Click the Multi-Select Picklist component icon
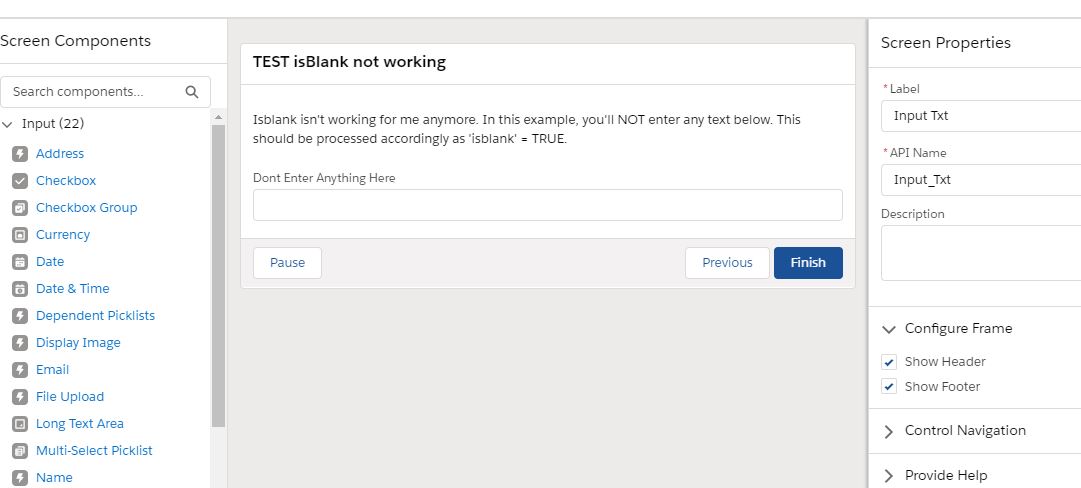1081x488 pixels. tap(19, 451)
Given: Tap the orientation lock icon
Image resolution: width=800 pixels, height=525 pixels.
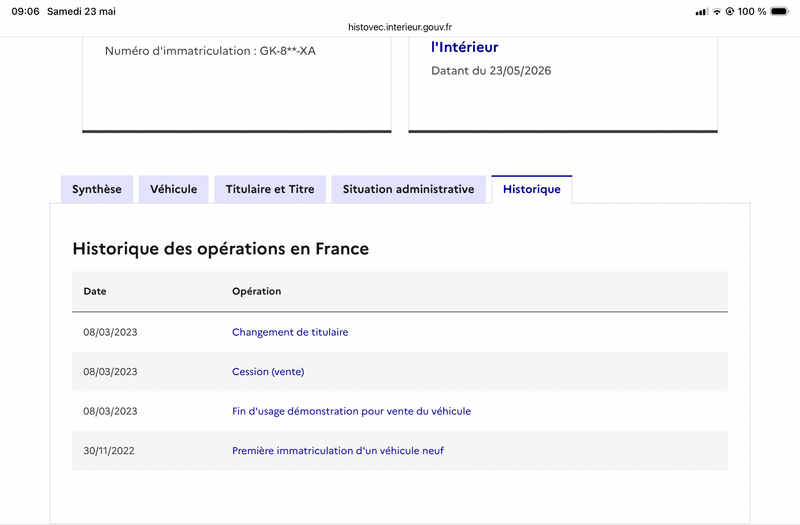Looking at the screenshot, I should pos(730,11).
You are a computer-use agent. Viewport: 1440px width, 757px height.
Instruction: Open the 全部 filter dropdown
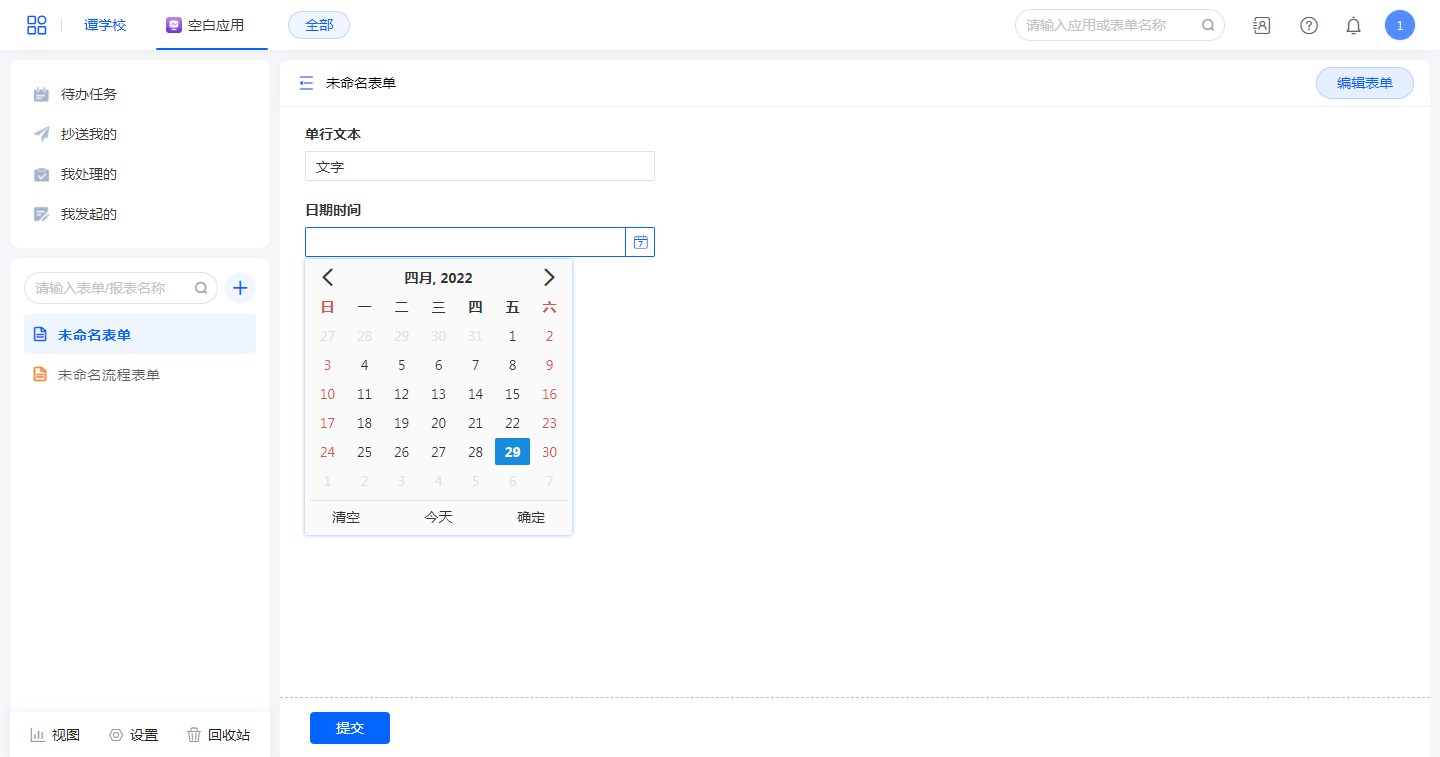point(319,25)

=======

WHAT TO DO: Return every row above word for word, leaving out the pictures.

RESULT:
Click the Multi-Select Picklist component icon
1081x488 pixels. tap(19, 451)
Given: Tap the orientation lock icon
Image resolution: width=800 pixels, height=525 pixels.
Looking at the screenshot, I should pos(730,11).
You are a computer-use agent. Viewport: 1440px width, 757px height.
Instruction: Open the 全部 filter dropdown
point(319,25)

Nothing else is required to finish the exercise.